→ What you are asked to do: Set down every line of the data, unchanged and complete.

- Opening Delimiter -

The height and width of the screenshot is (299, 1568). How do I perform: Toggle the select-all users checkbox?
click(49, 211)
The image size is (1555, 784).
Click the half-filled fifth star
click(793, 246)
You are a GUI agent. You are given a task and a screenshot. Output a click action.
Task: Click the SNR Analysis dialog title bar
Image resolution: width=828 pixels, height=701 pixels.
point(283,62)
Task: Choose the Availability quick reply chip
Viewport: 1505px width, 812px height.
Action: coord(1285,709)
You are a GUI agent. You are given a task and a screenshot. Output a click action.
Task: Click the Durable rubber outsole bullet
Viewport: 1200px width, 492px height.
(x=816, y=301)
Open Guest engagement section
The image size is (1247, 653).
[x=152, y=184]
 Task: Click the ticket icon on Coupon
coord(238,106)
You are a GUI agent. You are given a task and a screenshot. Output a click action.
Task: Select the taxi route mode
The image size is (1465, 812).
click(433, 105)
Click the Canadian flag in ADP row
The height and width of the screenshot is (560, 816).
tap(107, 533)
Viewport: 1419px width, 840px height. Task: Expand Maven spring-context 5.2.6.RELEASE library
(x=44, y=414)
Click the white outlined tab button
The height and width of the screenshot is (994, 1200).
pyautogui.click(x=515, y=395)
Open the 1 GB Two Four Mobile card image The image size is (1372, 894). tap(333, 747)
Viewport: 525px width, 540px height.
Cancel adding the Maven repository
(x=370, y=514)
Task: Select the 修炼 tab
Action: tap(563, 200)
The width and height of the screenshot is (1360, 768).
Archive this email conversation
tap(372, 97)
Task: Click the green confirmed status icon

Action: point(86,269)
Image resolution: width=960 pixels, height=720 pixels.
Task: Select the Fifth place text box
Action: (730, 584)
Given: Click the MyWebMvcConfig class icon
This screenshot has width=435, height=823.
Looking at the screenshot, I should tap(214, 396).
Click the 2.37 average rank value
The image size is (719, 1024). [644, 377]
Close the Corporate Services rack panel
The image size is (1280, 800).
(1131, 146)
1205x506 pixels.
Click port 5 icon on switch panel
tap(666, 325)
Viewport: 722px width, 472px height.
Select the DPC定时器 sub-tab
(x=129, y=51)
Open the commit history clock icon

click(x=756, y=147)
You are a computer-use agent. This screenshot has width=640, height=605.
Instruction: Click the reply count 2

- Closing Delimiter -

→ Answer section:
The height and width of the screenshot is (299, 1568). How do I perform: Toggle the select-all users checkbox?
click(49, 211)
The image size is (1555, 784).
Click the half-filled fifth star
click(793, 246)
You are a GUI agent. You are given a task and a screenshot. Output a click action.
Task: Click the SNR Analysis dialog title bar
Image resolution: width=828 pixels, height=701 pixels.
point(283,62)
Task: Choose the Availability quick reply chip
Viewport: 1505px width, 812px height.
Action: coord(1285,709)
You are a GUI agent. You are given a task and a screenshot. Output a click action.
Task: Click the Durable rubber outsole bullet
Viewport: 1200px width, 492px height.
(x=816, y=301)
Open Guest engagement section
The image size is (1247, 653).
[x=152, y=184]
 Task: Click the ticket icon on Coupon
coord(238,106)
You are a GUI agent. You are given a task and a screenshot. Output a click action.
Task: Select the taxi route mode
The image size is (1465, 812).
click(433, 105)
Click the Canadian flag in ADP row
The height and width of the screenshot is (560, 816).
tap(107, 533)
Viewport: 1419px width, 840px height. Task: Expand Maven spring-context 5.2.6.RELEASE library
(x=44, y=414)
Click the white outlined tab button
The height and width of the screenshot is (994, 1200).
pyautogui.click(x=515, y=395)
Open the 1 GB Two Four Mobile card image The image size is (1372, 894). tap(333, 747)
Viewport: 525px width, 540px height.
Cancel adding the Maven repository
(x=370, y=514)
Task: Select the 修炼 tab
Action: tap(563, 200)
The width and height of the screenshot is (1360, 768).
Archive this email conversation
tap(372, 97)
Task: Click the green confirmed status icon

Action: point(86,269)
Image resolution: width=960 pixels, height=720 pixels.
Task: Select the Fifth place text box
Action: (730, 584)
Given: Click the MyWebMvcConfig class icon
This screenshot has width=435, height=823.
Looking at the screenshot, I should tap(214, 396).
Click the 2.37 average rank value
The image size is (719, 1024). [644, 377]
Close the Corporate Services rack panel
The image size is (1280, 800).
(1131, 146)
1205x506 pixels.
Click port 5 icon on switch panel
tap(666, 325)
Viewport: 722px width, 472px height.
Select the DPC定时器 sub-tab
(x=129, y=51)
Open the commit history clock icon

click(x=756, y=147)
You are a computer-use agent. This screenshot has width=640, height=605.
Instruction: Click the reply count 2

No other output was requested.